:: TEXT BLOCK ::

As we head to the 2022 season, these three will be very keen to put a very disappointing 2021 season behind them. Sure, the team itself was able to remain one step from a Grand Final again, but unlike 2020 where they were right there with the Tigers, Port fell away dramatically against the Dogs and looked like a beaten team very early in the piece. Perhaps a trio of young stars finding their best form could bridge that gap? Perhaps it could bridge that gap quite significantly?

Rozee remains the heir apparent to Robbie Gray. His change of direction is one of the best in the business – right up there with Shai Bolton at Richmond, who continually bamboozles opponents with his herky-jerky movements. A fit Rozee becomes one of the most dangerous half-forwards in the game, and if he gets a clean run at it, Kane Cornes, and the Rozee believers may just start having the conversation around his value as compared to Sam Walsh once more.

Duursma’s power running on the wing opposite Karl Amon remains vital to the Port Adelaide structure. Port played Miles Bergman and Riley Bonner in the role whilst Duursma was sidelined, but they are both better suited across half-back at the moment. Neither has the elite running power that Duursma provides. His combination with Amon has the capacity to be the best one-two punch on the wing in the league.

And Zak Butters… is this the year he goes to the next level? He has ‘superstar’ written all over him, and for a bloke his size (he was listed at just 72 kilograms in 2021) he throws his body in as though he is 20 kilograms heavier and made of wrought iron. He is one of the rare breed that completely understands a good shepherd off the ball to create space for a teammate is just as beneficial to the team as running to receive a handball. What he does without the footy is just as impressive as what he does with it. There are not many in the league that can do what he does, and not many that willingly play on the edge and cop the consequences of doing so. I don’t really want to use this comparison, buuuuut… there is a touch of Toby Greene about Butters, inasmuch as he walks a fine line and has the talent to back it up. That’s not to say he is going to boot someone in the ribs, or bump into an umpire, but it is more akin to the attitude that he will take on all comers either via skill or physicality. I’m a bit of a fan, personally.

:::
:: DATA SECTION ::

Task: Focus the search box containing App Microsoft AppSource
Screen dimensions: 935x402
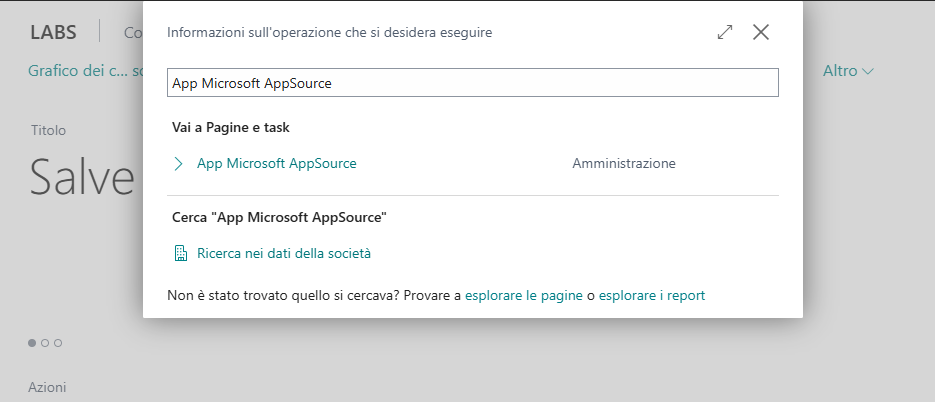Action: coord(472,83)
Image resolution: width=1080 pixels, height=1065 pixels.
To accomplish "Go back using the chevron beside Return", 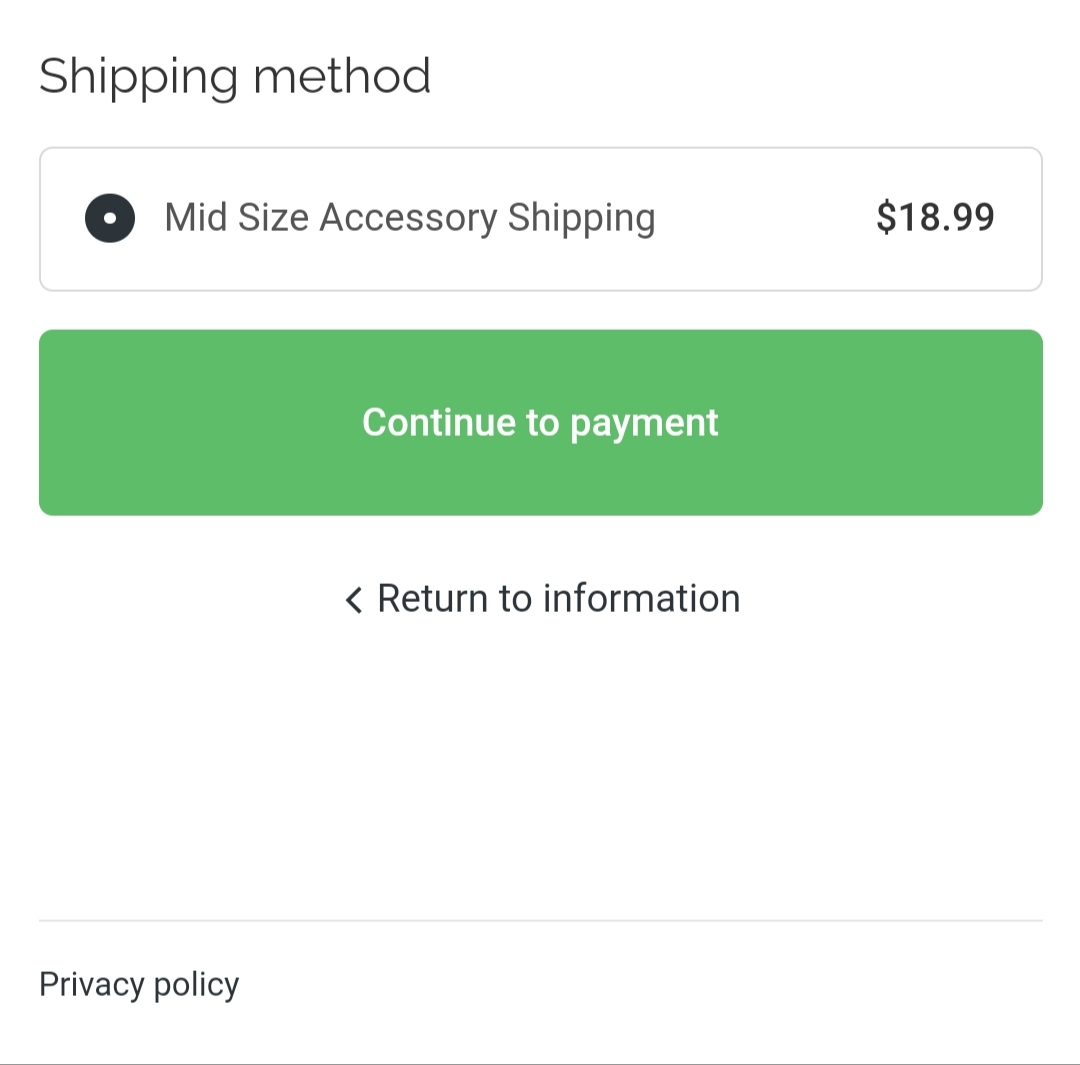I will [353, 600].
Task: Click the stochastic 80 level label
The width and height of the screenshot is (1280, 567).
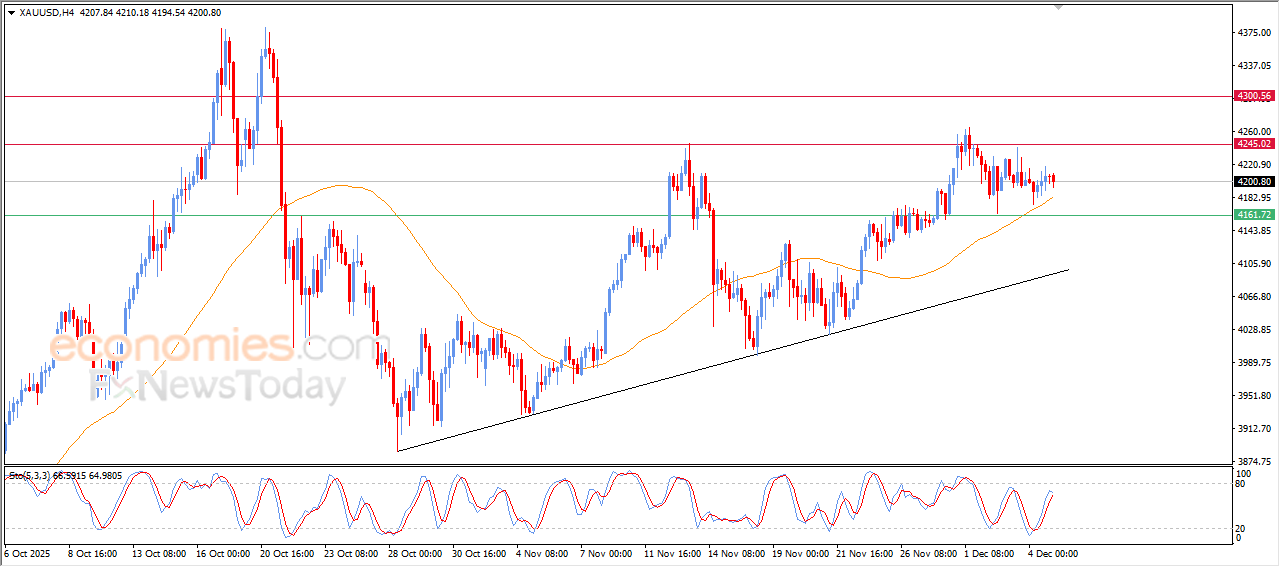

:::

▶ SET OF TASKS
1 - In the Port Adelaide preview, how much was Zak Butters listed as weighing in 2021?
2 - List every player named in the paragraph of the Port Adelaide preview that begins "Duursma's power running on the wing".
3 - Continue the Port Adelaide preview from its final sentence.

▶ TASK RESULTS
1 - 72 kilograms

2 - Duursma, Karl Amon, Miles Bergman, Riley Bonner

3 -
Whilst I can sit here and lament the reasons the big three were unable to produce the form they’re capable of, the bright spot to come out of the 2021 season was the form of Willem Drew. Taken the year before his highly-regarded teammates, he made the leap to the upper echelon of two-way midfielders last season, and really demonstrated he belonged. If there was a silver lining to the season, his development was it.

The old firm at Port will go around again this season, and will most likely form the nucleus of any tilt at a flag. However, it is the re-emergence of the “big three” from the 2018 AFL Draft, and the continued rise of Willem Drew that will make all the difference in 2022. In terms of relative value, I reckon Port received about 40% of what their brilliant trio is capable of last year. If that is up around 80-90% this coming season, reports of Port Adelaide’s demise may have been greatly exaggerated.

Coming into the 2021 season, both Port fans, and AFL lovers, in general, wanted to see just how good these three could be. We all may have had to wait another 12 months until we find out, however, I get the feeling it is going to be worth the wait.